Each instance of disease occurs in the lived body of a unique individual. Medicine often proceeds on the principle that all instances of disease are essentially the same. The lived body encompasses the idea that the body–mind under the medical gaze is not free of values, is not interchangeable with any other body–mind, and cannot be properly read without the original inhabitant and her life world. Whatever is going on in the body is influenced and affected by the subjectivity of the person who lives in it, and has to be incorporated into a particular life. It follows that any health care will be more or less successful depending on whether it takes the subjectivity of a lived body into account. The lived body is the sum of all the physical and mental signs and symptoms normally regarded as the proper focus for health care, plus the experiences of living those signs and symptoms in the day-to-day world. The lived body then encompasses the whole spectrum of bodily and mental experience and the subjective values that guide the life lived with/in that body. The lived body brings all its experiences into the surgery and refuses to be treated without these being part of the decision-making equation.

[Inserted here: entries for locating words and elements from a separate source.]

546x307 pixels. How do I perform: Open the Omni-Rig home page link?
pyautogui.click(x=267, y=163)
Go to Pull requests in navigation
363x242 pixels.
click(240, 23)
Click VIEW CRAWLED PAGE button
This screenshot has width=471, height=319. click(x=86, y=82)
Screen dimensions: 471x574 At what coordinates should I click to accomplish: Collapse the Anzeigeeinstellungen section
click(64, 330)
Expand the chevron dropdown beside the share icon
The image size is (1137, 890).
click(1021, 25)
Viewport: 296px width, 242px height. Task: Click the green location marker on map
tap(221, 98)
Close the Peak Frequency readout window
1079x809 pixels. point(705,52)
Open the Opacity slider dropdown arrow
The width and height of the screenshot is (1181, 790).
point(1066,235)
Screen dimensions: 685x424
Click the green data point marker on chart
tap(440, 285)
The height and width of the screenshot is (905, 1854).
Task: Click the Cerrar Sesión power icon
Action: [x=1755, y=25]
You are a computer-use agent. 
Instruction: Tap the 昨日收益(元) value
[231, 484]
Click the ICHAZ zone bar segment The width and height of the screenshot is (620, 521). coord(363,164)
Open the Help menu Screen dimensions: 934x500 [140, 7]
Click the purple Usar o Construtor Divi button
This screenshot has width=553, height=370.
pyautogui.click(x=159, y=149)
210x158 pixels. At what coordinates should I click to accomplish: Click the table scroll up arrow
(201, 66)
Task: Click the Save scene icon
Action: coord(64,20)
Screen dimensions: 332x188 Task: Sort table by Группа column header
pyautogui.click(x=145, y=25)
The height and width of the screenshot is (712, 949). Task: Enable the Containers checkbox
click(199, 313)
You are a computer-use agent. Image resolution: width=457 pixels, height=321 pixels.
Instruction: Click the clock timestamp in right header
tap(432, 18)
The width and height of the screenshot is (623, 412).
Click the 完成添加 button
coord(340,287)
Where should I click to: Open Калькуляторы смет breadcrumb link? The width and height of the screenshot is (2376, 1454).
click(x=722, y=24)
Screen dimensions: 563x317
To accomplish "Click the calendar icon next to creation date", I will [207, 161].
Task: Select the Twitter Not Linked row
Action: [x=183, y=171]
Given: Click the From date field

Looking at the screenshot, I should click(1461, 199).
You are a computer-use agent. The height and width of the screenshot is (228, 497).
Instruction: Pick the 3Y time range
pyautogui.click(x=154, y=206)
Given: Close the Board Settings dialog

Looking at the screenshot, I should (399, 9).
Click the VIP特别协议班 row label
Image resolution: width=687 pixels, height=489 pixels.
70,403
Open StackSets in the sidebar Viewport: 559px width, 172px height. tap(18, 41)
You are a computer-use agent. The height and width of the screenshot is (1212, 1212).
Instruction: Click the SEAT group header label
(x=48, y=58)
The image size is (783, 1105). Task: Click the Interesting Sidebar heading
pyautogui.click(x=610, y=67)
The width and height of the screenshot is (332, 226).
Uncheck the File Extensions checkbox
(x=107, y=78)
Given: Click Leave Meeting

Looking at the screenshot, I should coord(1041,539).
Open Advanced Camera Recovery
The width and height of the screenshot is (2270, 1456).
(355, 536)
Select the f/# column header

After her stroke she was told by her doctors that there was little point in hoping for improvement beyond the 6 month mark. She was left to her own devices. She wanted to die because there was no hope. She never thought that her doctors might be wrong. When she found out that it was not true, that she could still work for improvement, she got her old sense of life back. ‘It seems that it does not matter to my doctors that I have a life, just that I stay alive.’
Here is the difference between feeling like a body and feeling like a lived body. If all a professional is interested in is the drama of the fight to keep someone alive, regardless of how that saved life is lived out, the patient may be stranded in the black hole of recovery without direction or hope. For practitioners, then, a serious shock and awakening is necessary. Have you caused or contributed to this black hole? Is your motivation the existence of life or the support of living?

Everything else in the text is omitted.